Wilson gathered a “group of historically minded people in the community,” with representatives from Bartow History Museum, Etowah Valley Historical Society and historical preservation specialists, forming a committee to bring Carterville’s history to life in a new, meaningful way.
“One question we discussed was to what degree the history of the city that was being conveyed through the walking tour was truly representative and reflective of the lives of all of the people who had lived in Cartersville since its founding after the Civil War ended, 150 years ago,” said Wilson. “We recognized that the African American community had been almost totally ignored in the earlier historical material, and we discussed ways to correct this.”
Correcting this proved to be challenging with no comprehensive written history for downtown Carterville’s black community, and only oral history projects of the black residential neighborhoods to reference. With the help of Georgia Supreme Court Justice Robert Benham, who Wilson described as “a stalwart of the local black community,” the committee started to piece together the stories of the business district and communities that would develop into a driving tour that highlighted significant African American historic sites in Bartow County.
As the interest in African American history increased, so did the volunteers and projects.
“One group focused on documenting historic heirloom African American patchwork quilts and worked with the Bartow History Museum to do so,” Wilson said. “These efforts resulted in a piece of commissioned public art on the Courthouse groups called ‘Pathways to Freedom.’ Our DDA committee began extending our research beyond archival documents, which was my strong suit, and realized we needed to incorporate oral histories and family memories in the project.”
With a grant from Georgia Council for the Humanities, the group of dedicated local historians started to bring all the moving parts together to form the re-imagined walking tour. The first walking tour since the inception of the idea took place in January 2019 and now includes brochures that can be digitally accessed on cell phones and tablets. Wilson’s purpose for updating this aspect of Cartersville’s tourism was to use accessible media and technology “to bring the formerly marginalized history of Cartersville’s African American community to as many people as possible and to emphasize that this is not just black history, but Cartersville history.”

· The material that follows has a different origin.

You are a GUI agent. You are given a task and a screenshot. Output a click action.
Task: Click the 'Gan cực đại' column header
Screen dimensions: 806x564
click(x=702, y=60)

“This project has multiplied and expanded more than I ever imagined. We are continuing to weave together the strands of the city’s history that have never been fully told in with the more well-known historical events and sites so that what is represented as public history represents the full spectrum of social and cultural history in this distinctive Georgia community.”
The tour leads visitors to 19 significant sites in African American history of Cartersville, including cultural landmarks. Alexis Carter-Callahan with Etowah Bush School offers a walking tour of the sites.